En 2015, Pierre Dion avait affirmé à La Voix de l'Est que la plainte était une vengeance politique à son endroit.

Rougemont: le conseiller Pierre Dion peut siéger

Le conseiller Pierre Dion est éligible à siéger à l'hôtel de ville de Rougemont, a réitéré le commissaire aux plaintes du ministère des Affaires municipales et de l'Occupation du Territoire (MAMOT), après avoir réexaminé une plainte formulée à l'endroit de l'élu.
Rappelons qu'une plainte a été déposée auprès du MAMOT au cours de l'été 2015. Selon le plaignant, M. Dion était inéligible à siéger parce qu'il n'habiterait pas à Rougemont.
La plainte faisait aussi état d'une situation de conflits d'intérêts, alors qu'en juin de la même année, le conseiller s'était prononcé en séance sur un enjeu touchant son propre développement immobilier. 
À l'assemblée suivante, M. Dion avait déclaré qu'étant le promoteur du projet, il n'aurait pas dû s'exprimer. Le tout a été ajouté au procès-verbal de la séance précédente avant son approbation, ce soir-là. La reprise du vote n'a pas été réclamée.
Après un premier examen de la plainte, en septembre 2015, le commissaire Richard Villeneuve avait avisé le plaignant et la municipalité qu'il n'avait aucun motif d'intervenir puisqu'il a été déterminé que M. Dion possédait une résidence à Rougemont, qu'il identifiait comme étant son domicile sur plusieurs pièces d'identité. 
Nouveaux éléments
En décembre dernier, le commissaire Villeneuve a de nouveau analysé la plainte à la demande du plaignant, et ce, pour inclure l'allégation de conflit d'intérêts de juin 2015, a-t-on pu apprendre lors de la séance régulière de lundi soir, où cette seconde décision a été déposée. 

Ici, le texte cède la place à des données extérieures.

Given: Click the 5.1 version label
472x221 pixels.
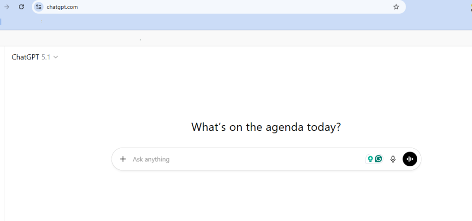Looking at the screenshot, I should click(46, 57).
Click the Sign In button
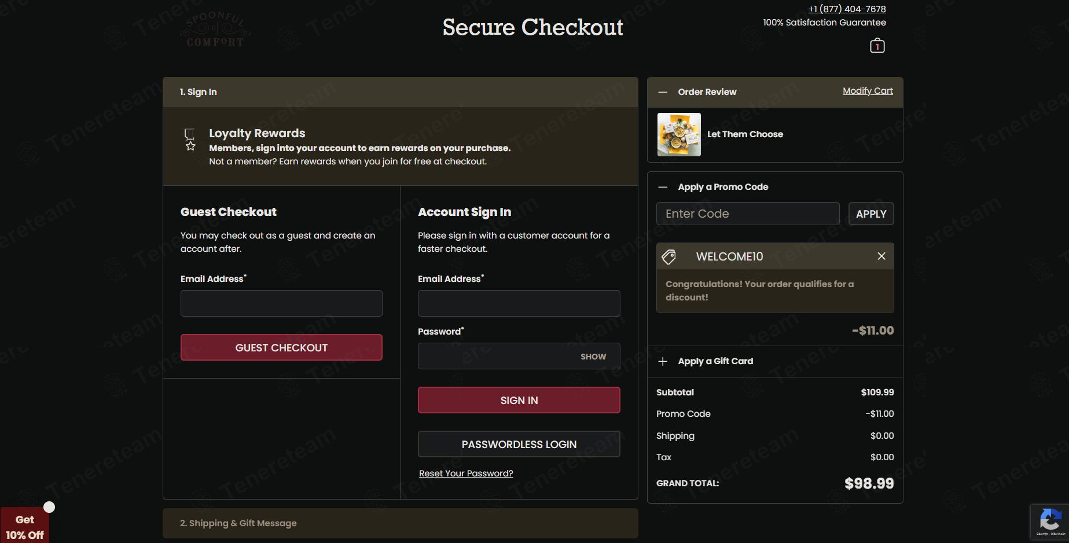 tap(519, 400)
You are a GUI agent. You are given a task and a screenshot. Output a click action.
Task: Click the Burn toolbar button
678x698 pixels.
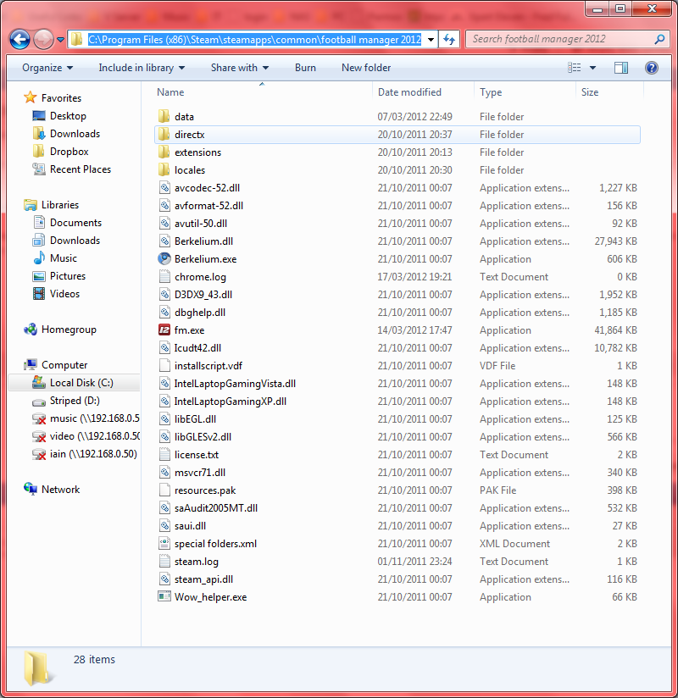tap(305, 68)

Le réexamen de la plainte n'a toutefois pas fait changer son fusil d'épaule au commissaire, qui écrit que « bien que M. Dion puisse ne pas s'être conformé à l'obligation de divulgation (...), nous prenons acte qu'il s'agit d'un événement isolé et qu'il a néanmoins fait preuve de transparence en divulguant son intérêt dès la séance suivante. En conséquence, le Ministère n'interviendra pas davantage sur cet élément. »
En 2015, M. Dion avait affirmé à La Voix de l'Est que la plainte était une vengeance politique à son endroit. « C'est sûr. C'est une jalousie parce qu'il a voulu acheter mes terrains et que j'ai refusé », disait-il de l'individu qu'il n'a pas voulu nommer.
Pierre Dion n'a pas retourné notre demande d'entrevue logée à son domicile mardi.